## SOURCE MATERIAL
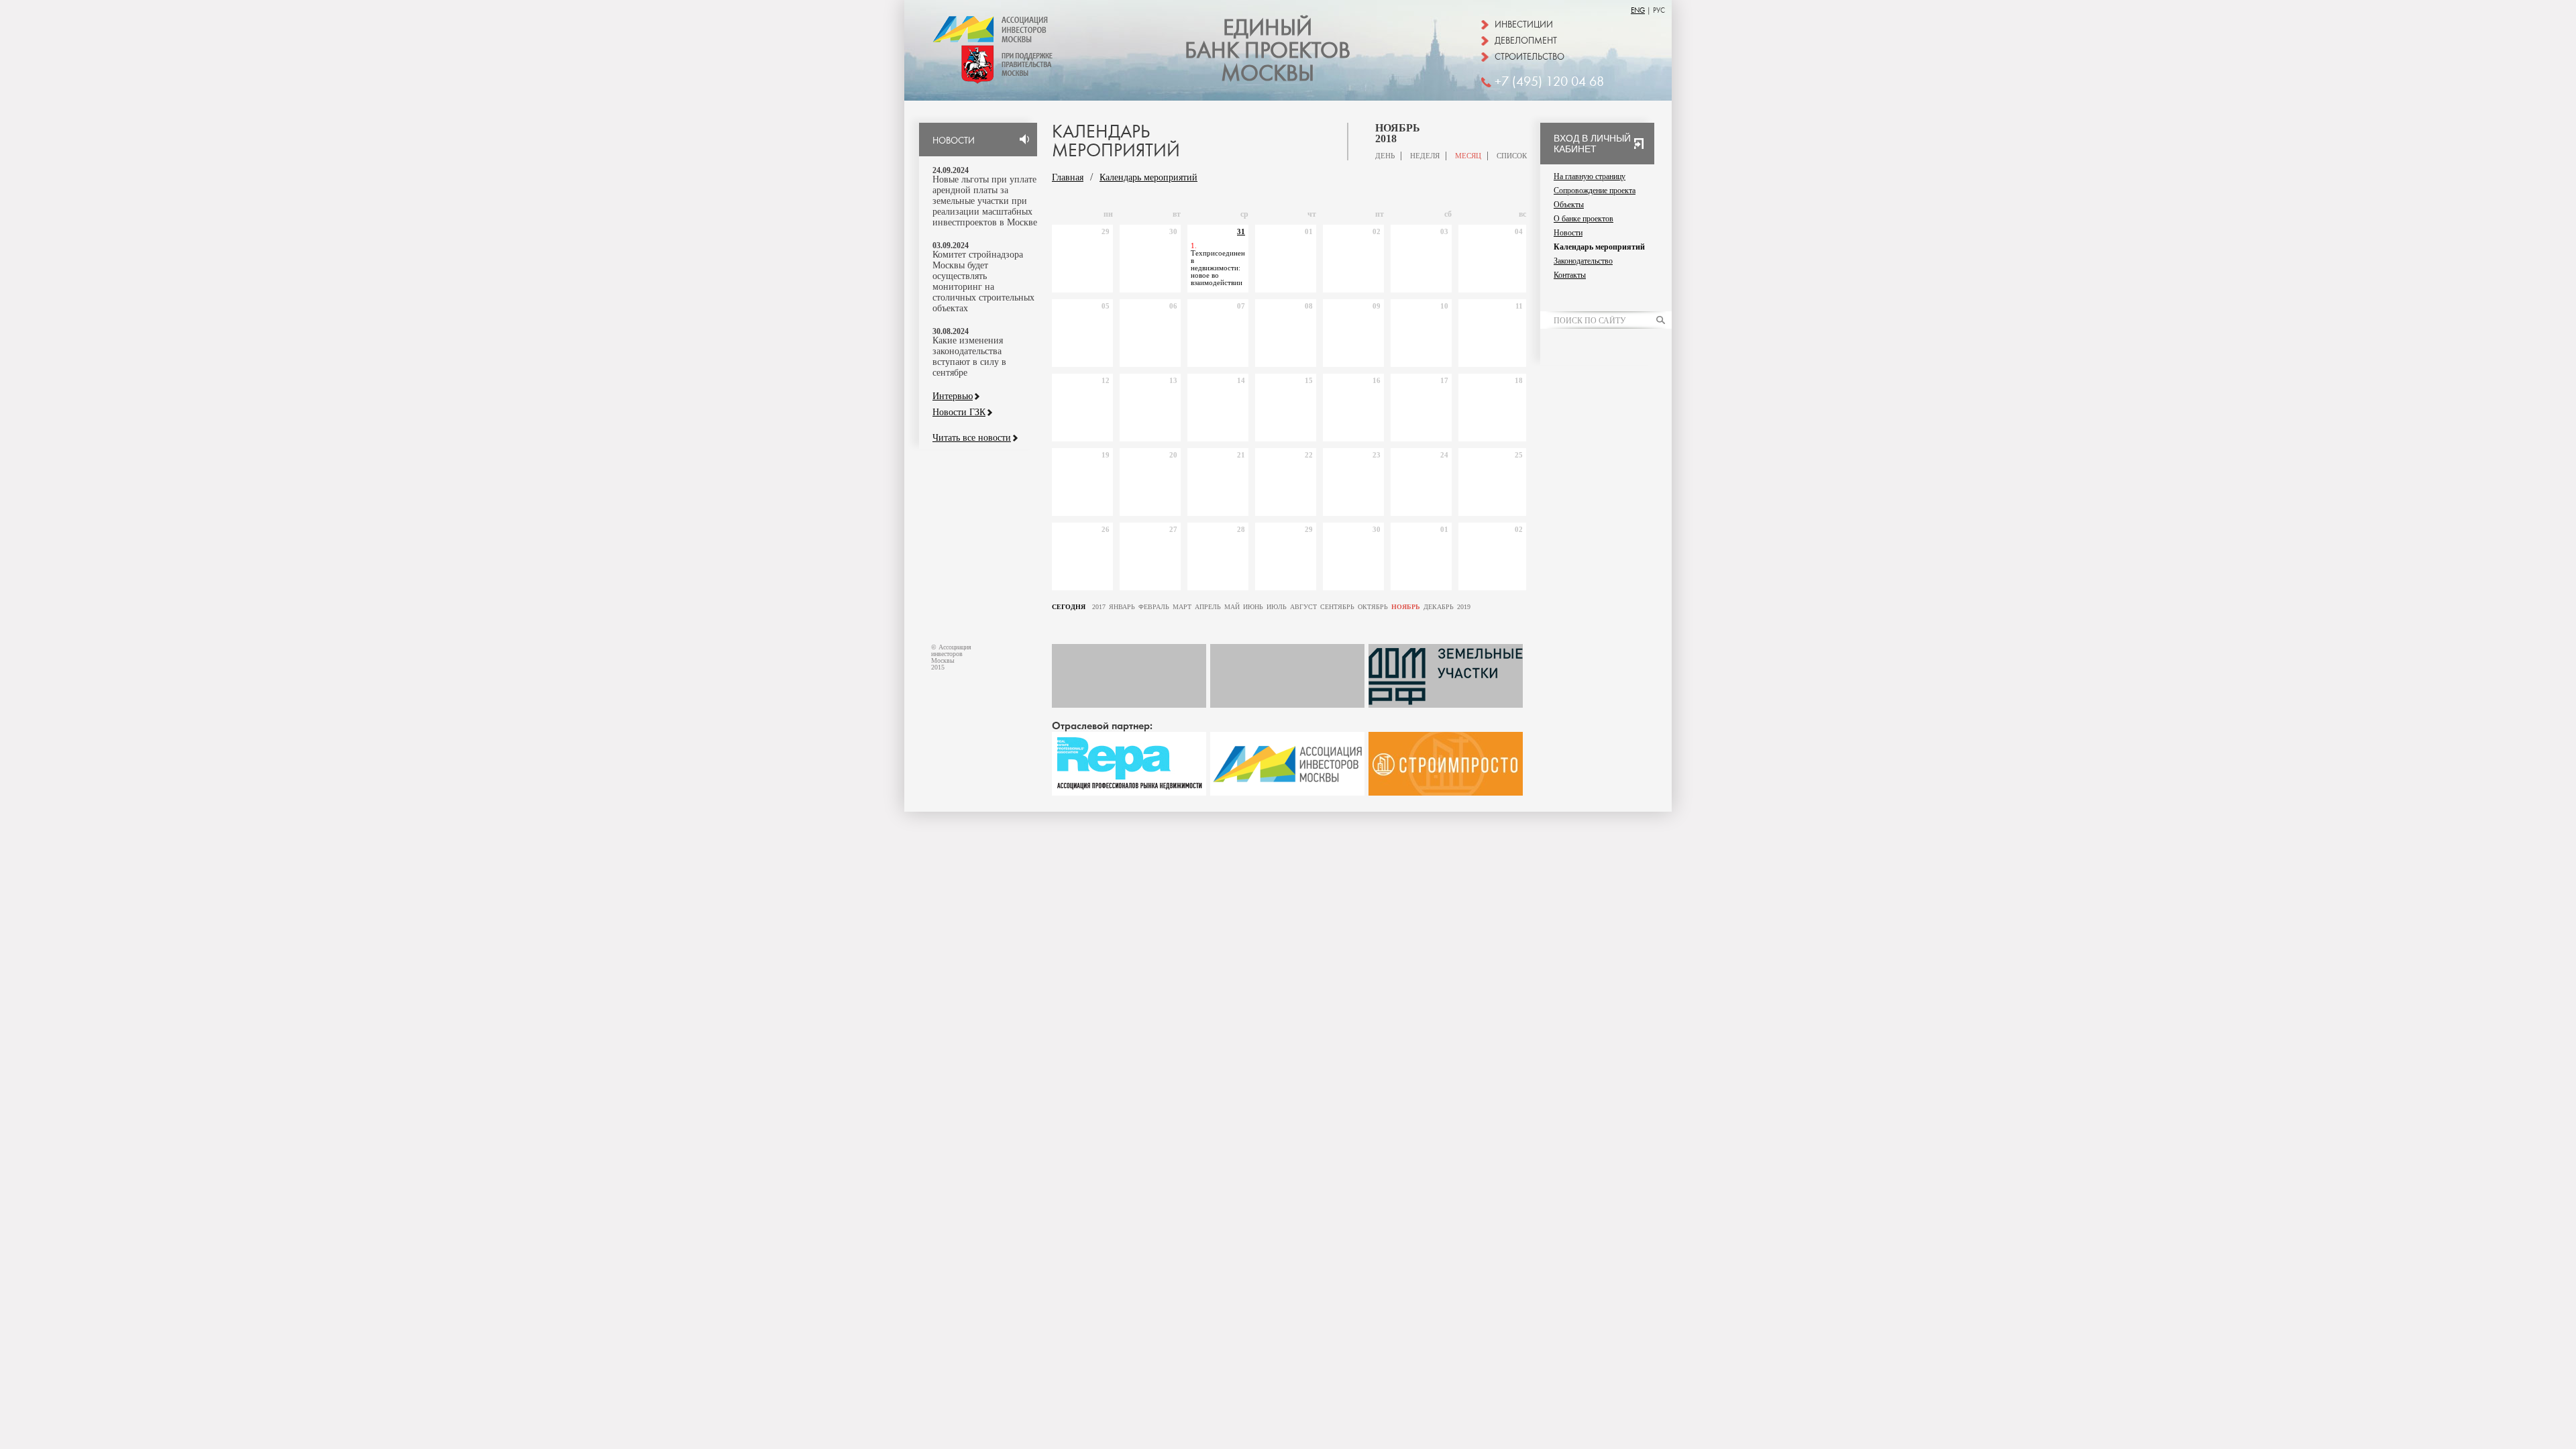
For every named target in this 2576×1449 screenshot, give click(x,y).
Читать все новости (971, 438)
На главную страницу (1589, 176)
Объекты (1569, 204)
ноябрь (1405, 607)
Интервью (952, 396)
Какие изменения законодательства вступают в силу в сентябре (969, 356)
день (1385, 156)
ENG (1638, 10)
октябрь (1373, 607)
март (1182, 607)
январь (1122, 607)
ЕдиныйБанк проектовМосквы (1267, 51)
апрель (1208, 607)
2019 (1463, 607)
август (1303, 607)
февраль (1153, 607)
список (1512, 156)
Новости (1568, 232)
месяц (1468, 156)
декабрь (1439, 607)
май (1232, 607)
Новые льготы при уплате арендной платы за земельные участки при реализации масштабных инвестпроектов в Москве (984, 200)
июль (1277, 607)
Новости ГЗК (958, 412)
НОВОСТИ (953, 141)
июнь (1253, 607)
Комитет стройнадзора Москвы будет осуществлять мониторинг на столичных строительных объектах (983, 281)
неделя (1425, 156)
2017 (1099, 607)
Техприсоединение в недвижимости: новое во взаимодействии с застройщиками (1217, 271)
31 (1241, 231)
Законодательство (1583, 261)
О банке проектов (1583, 218)
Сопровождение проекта (1594, 190)
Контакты (1570, 275)
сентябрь (1337, 607)
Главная (1067, 177)
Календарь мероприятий (1148, 177)
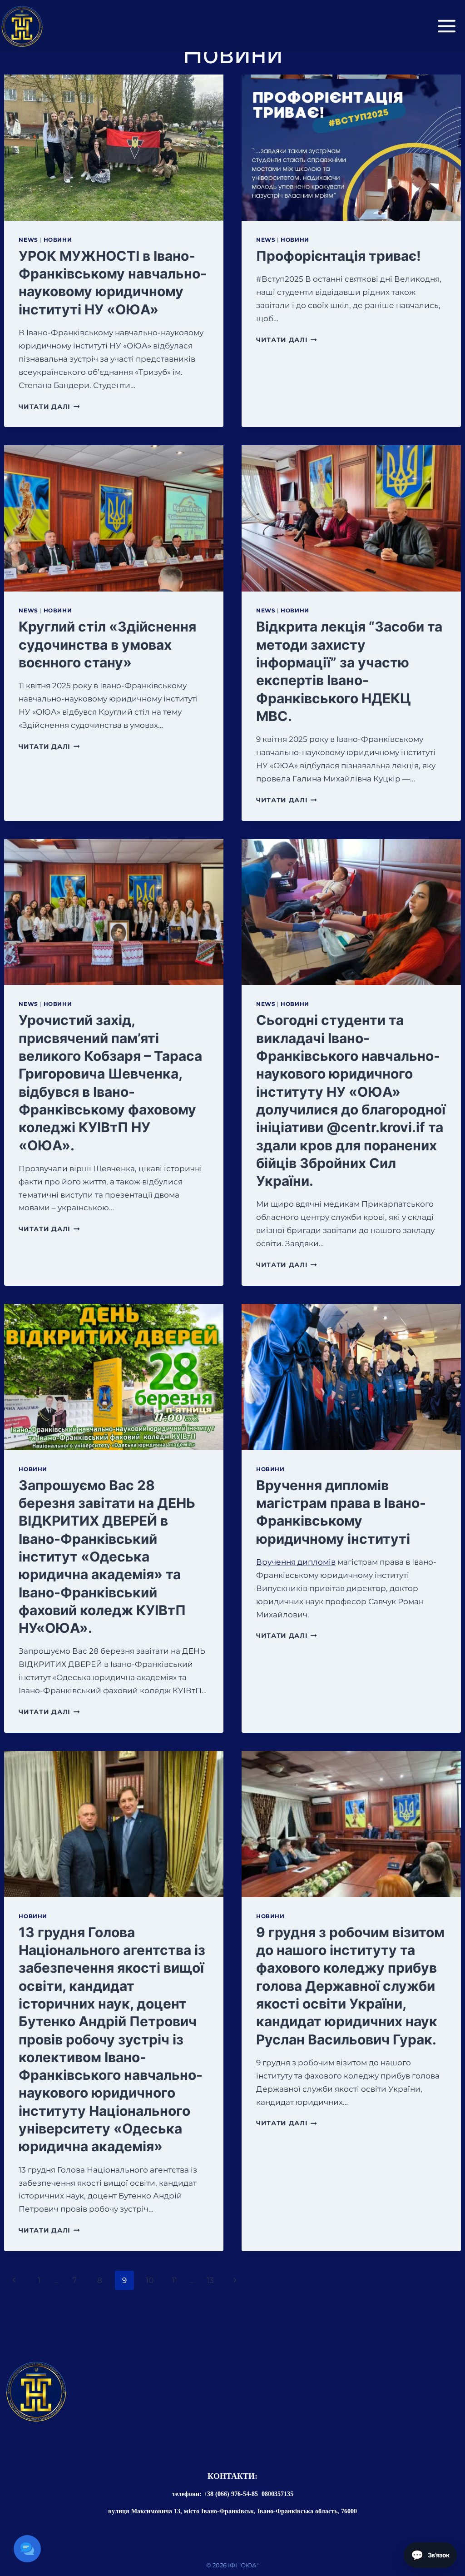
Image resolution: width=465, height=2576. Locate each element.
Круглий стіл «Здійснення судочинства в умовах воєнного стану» (107, 644)
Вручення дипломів (296, 1561)
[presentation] (113, 148)
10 (149, 2280)
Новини (58, 239)
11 (174, 2280)
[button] (27, 2548)
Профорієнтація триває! (338, 256)
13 (210, 2280)
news (28, 239)
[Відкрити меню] (446, 26)
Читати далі (49, 406)
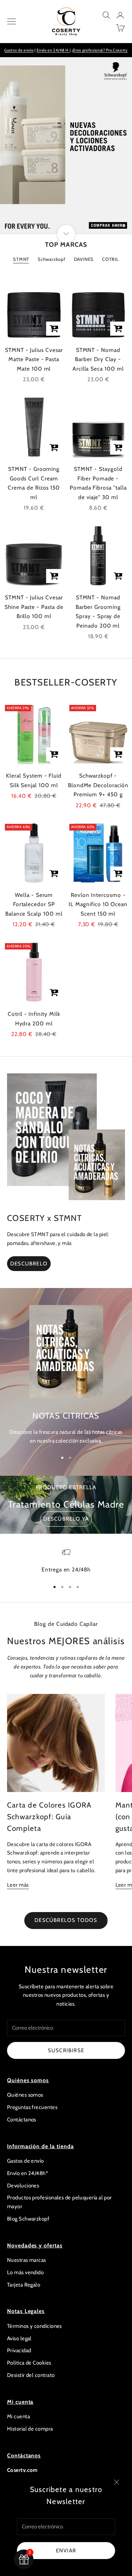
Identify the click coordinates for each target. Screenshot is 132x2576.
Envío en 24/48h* (27, 2173)
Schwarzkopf (51, 259)
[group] (66, 145)
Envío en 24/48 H (53, 50)
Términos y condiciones (34, 2326)
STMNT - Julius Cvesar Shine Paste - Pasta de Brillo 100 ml (34, 606)
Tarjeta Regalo (23, 2285)
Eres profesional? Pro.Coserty (100, 50)
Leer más (18, 1885)
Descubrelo (29, 1263)
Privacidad (19, 2350)
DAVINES (84, 259)
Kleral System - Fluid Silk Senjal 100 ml (34, 780)
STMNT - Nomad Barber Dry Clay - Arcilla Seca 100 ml (98, 359)
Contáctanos (21, 2119)
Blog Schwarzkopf (28, 2219)
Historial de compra (30, 2429)
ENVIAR (66, 2550)
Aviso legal (19, 2338)
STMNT (21, 259)
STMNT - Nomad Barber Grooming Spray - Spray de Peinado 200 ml (98, 611)
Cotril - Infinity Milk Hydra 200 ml (34, 1019)
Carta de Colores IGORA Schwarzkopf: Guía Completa (49, 1817)
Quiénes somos (25, 2095)
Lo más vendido (25, 2272)
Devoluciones (23, 2185)
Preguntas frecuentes (32, 2107)
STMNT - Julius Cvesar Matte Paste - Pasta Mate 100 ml (34, 359)
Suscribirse (66, 2050)
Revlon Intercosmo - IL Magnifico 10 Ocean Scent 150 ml (98, 904)
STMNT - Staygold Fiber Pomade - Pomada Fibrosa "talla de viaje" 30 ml (98, 483)
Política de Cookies (29, 2363)
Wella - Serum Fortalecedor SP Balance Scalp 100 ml (34, 904)
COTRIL (110, 259)
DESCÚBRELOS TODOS (65, 1920)
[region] (66, 145)
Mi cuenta (18, 2416)
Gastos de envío (18, 50)
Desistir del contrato (31, 2375)
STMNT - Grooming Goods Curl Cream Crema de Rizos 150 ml (34, 483)
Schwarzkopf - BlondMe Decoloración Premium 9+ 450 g (98, 785)
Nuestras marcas (26, 2260)
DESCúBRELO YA (66, 1519)
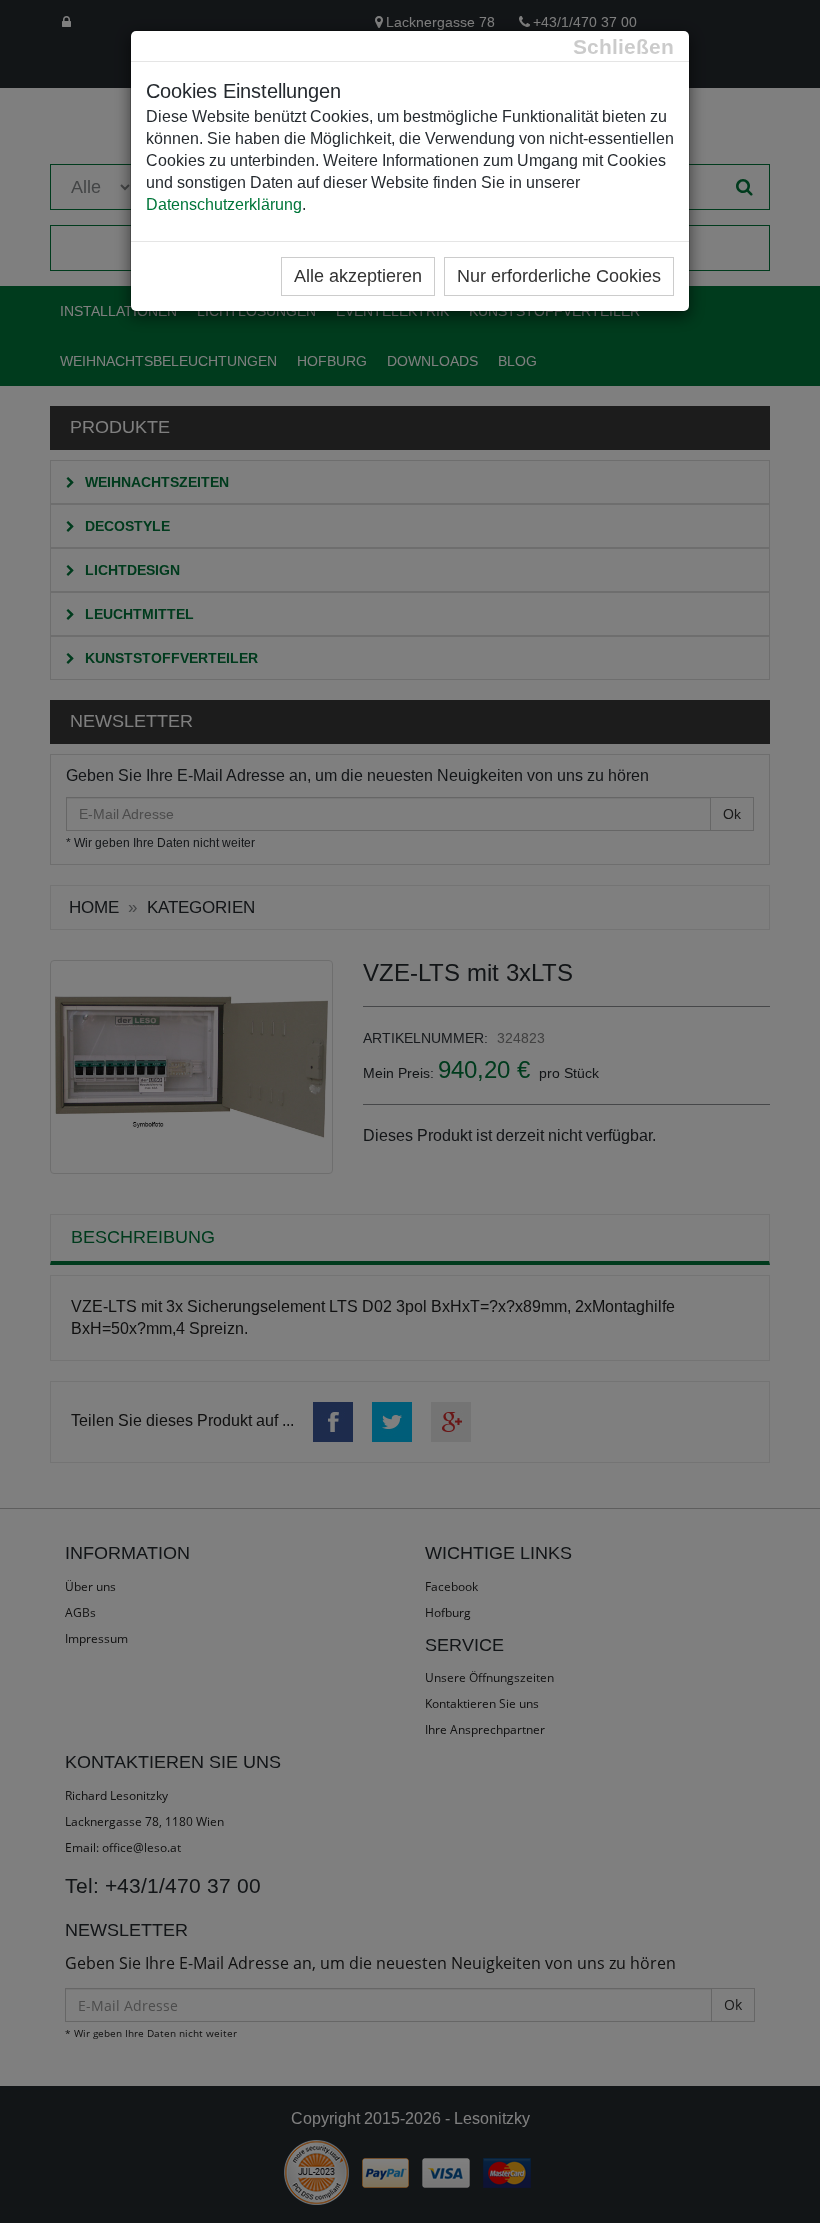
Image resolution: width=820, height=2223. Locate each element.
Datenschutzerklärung (224, 204)
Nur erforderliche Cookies (559, 276)
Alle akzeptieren (358, 276)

## DESCRIPTION OF THE TASK
All entries must be written out again exactly as given, with no pictures in the copy.

## SOLUTION TO THE PROBLEM
For every named target in this 2576×1449 screenshot, give click(x,y).
Читать все новости (971, 438)
На главную страницу (1589, 176)
Объекты (1569, 204)
ноябрь (1405, 607)
Интервью (952, 396)
Какие изменения законодательства вступают в силу в сентябре (969, 356)
день (1385, 156)
ENG (1638, 10)
октябрь (1373, 607)
март (1182, 607)
январь (1122, 607)
ЕдиныйБанк проектовМосквы (1267, 51)
апрель (1208, 607)
2019 (1463, 607)
август (1303, 607)
февраль (1153, 607)
список (1512, 156)
Новости (1568, 232)
месяц (1468, 156)
декабрь (1439, 607)
май (1232, 607)
Новые льготы при уплате арендной платы за земельные участки при реализации масштабных инвестпроектов в Москве (984, 200)
июль (1277, 607)
Новости ГЗК (958, 412)
НОВОСТИ (953, 141)
июнь (1253, 607)
Комитет стройнадзора Москвы будет осуществлять мониторинг на столичных строительных объектах (983, 281)
неделя (1425, 156)
2017 (1099, 607)
Техприсоединение в недвижимости: новое во взаимодействии с застройщиками (1217, 271)
31 (1241, 231)
Законодательство (1583, 261)
О банке проектов (1583, 218)
Сопровождение проекта (1594, 190)
Контакты (1570, 275)
сентябрь (1337, 607)
Главная (1067, 177)
Календарь мероприятий (1148, 177)
Image resolution: width=465, height=2576. Locate each element.
Круглий стіл «Здійснення судочинства в умовах воєнного стану» (107, 644)
Вручення дипломів (296, 1561)
[presentation] (113, 148)
10 (149, 2280)
Новини (58, 239)
11 (174, 2280)
[button] (27, 2548)
Профорієнтація триває! (338, 256)
13 (210, 2280)
news (28, 239)
[Відкрити меню] (446, 26)
Читати далі (49, 406)
Identify the click coordinates for each target. Screenshot is 132x2576.
Envío en 24/48h* (27, 2173)
Schwarzkopf (51, 259)
[group] (66, 145)
Envío en 24/48 H (53, 50)
Términos y condiciones (34, 2326)
STMNT - Julius Cvesar Shine Paste - Pasta de Brillo 100 ml (34, 606)
Tarjeta Regalo (23, 2285)
Eres profesional? Pro.Coserty (100, 50)
Leer más (18, 1885)
Descubrelo (29, 1263)
Privacidad (19, 2350)
DAVINES (84, 259)
Kleral System - Fluid Silk Senjal 100 ml (34, 780)
STMNT - Nomad Barber Dry Clay - Arcilla Seca 100 ml (98, 359)
Contáctanos (21, 2119)
Blog Schwarzkopf (28, 2219)
Historial de compra (30, 2429)
ENVIAR (66, 2550)
Aviso legal (19, 2338)
STMNT (21, 259)
STMNT - Nomad Barber Grooming Spray - Spray de Peinado 200 ml (98, 611)
Cotril - Infinity Milk Hydra 200 ml (34, 1019)
Carta de Colores IGORA Schwarzkopf: Guía Completa (49, 1817)
Quiénes somos (25, 2095)
Lo más vendido (25, 2272)
Devoluciones (23, 2185)
Preguntas frecuentes (32, 2107)
STMNT - Julius Cvesar Matte Paste - Pasta Mate 100 ml (34, 359)
Suscribirse (66, 2050)
Revlon Intercosmo - IL Magnifico 10 Ocean Scent 150 ml (98, 904)
STMNT - Staygold Fiber Pomade - Pomada Fibrosa "talla de viaje" 30 ml (98, 483)
Política de Cookies (29, 2363)
Wella - Serum Fortalecedor SP Balance Scalp 100 ml (34, 904)
COTRIL (110, 259)
DESCÚBRELOS TODOS (65, 1920)
[region] (66, 145)
Mi cuenta (18, 2416)
Gastos de envío (18, 50)
Desistir del contrato (31, 2375)
STMNT - Grooming Goods Curl Cream Crema de Rizos 150 ml (34, 483)
Schwarzkopf - BlondMe Decoloración Premium 9+ 450 g (98, 785)
Nuestras marcas (26, 2260)
DESCúBRELO YA (66, 1519)
Image resolution: width=820, height=2223. Locate each element.
Datenschutzerklärung (224, 204)
Nur erforderliche Cookies (559, 276)
Alle akzeptieren (358, 276)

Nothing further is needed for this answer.